Penny wise or pound foolish?
My husband and I work hard to get the most for our money. As I have blogged about before, we coupon, go for rebates and sales and do our best to make our money do the most we can. I've even spent time talking to customer service trying to get money back or a new item for things that break (learned many of these things from my mom, that simply asking customer service for assistance can sometimes lead to great results). We are also fortunate to have family that are generous to us (thanks grandmas for clothing our son in great fashion!)
So while we work hard to be frugal, it's easy to sometimes fall and make mistakes. To have a rough day and think a fancy coffee will make it better, or through a lack of planning make an expensive choice out of convenience or necessity.
As my husband and I did a budget evaluation and tried to reign things in, I realized some decisions we make, we would not be able to make if we didn't have some wiggle room in our budget. Our wiggle room mostly comes from being frugal and trying to make good choices. While I would love to be able to buy my family's food from Whole Foods and Trader Joe's every week, I find myself shopping at Aldi and that's ok. I would prefer to have that wiggle room for other things. I am grateful that our frugality helps give us the wiggle room to be "extravagant" in small ways.

▸ **Information**:

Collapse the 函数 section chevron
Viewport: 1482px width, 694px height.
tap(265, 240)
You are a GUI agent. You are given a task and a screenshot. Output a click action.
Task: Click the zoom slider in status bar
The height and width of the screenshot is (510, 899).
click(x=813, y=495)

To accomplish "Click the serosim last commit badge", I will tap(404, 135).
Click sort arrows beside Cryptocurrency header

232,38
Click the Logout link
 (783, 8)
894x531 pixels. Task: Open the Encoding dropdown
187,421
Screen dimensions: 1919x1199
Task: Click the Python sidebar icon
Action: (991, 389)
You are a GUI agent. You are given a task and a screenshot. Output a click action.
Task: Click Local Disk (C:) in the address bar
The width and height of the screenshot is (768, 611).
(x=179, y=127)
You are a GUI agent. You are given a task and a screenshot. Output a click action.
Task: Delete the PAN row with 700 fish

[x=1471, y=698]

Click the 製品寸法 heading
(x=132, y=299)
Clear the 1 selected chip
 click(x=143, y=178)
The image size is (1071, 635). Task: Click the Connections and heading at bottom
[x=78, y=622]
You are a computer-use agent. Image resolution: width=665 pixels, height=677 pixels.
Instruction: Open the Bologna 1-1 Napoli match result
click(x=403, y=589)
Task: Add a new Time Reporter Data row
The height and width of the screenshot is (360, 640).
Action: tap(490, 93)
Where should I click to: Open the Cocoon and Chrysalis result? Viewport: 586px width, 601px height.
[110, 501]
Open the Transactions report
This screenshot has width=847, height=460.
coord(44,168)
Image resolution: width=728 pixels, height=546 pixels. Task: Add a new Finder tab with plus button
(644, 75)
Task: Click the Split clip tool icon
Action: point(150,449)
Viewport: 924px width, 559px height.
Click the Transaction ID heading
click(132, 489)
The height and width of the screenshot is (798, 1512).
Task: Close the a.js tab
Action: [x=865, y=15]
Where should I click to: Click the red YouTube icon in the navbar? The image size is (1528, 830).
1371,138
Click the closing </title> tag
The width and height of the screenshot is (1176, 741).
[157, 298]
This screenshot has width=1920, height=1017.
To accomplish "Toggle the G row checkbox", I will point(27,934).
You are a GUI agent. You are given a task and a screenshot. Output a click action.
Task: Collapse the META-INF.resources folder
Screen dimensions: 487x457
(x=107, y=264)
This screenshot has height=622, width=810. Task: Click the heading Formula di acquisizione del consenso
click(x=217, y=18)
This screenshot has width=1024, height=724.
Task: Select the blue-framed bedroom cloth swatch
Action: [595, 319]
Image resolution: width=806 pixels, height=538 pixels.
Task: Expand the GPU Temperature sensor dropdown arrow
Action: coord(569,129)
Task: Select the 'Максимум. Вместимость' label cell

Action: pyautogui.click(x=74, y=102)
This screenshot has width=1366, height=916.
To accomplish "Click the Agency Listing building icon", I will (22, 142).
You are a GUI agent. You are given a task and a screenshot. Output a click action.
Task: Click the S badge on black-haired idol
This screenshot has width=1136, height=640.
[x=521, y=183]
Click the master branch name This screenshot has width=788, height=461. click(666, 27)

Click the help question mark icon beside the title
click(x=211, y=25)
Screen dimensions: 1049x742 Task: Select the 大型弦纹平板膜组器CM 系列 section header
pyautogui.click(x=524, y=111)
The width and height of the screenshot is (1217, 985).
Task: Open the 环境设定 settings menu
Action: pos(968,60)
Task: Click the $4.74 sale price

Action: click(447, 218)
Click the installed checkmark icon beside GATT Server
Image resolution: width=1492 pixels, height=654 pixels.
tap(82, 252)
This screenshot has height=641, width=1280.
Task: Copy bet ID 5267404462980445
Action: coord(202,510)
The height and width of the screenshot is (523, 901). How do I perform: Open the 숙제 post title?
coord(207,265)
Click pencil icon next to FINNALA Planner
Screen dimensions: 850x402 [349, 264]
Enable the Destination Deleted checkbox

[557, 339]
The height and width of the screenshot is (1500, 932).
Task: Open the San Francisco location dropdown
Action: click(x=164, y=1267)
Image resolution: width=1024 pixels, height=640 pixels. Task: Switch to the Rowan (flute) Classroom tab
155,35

▸ **Work to complete**: In the blog post on frugality, where does the writer end up shopping for the family's food instead of Whole Foods and Trader Joe's? The material isn't needed here.

▸ **Written reply**: Aldi.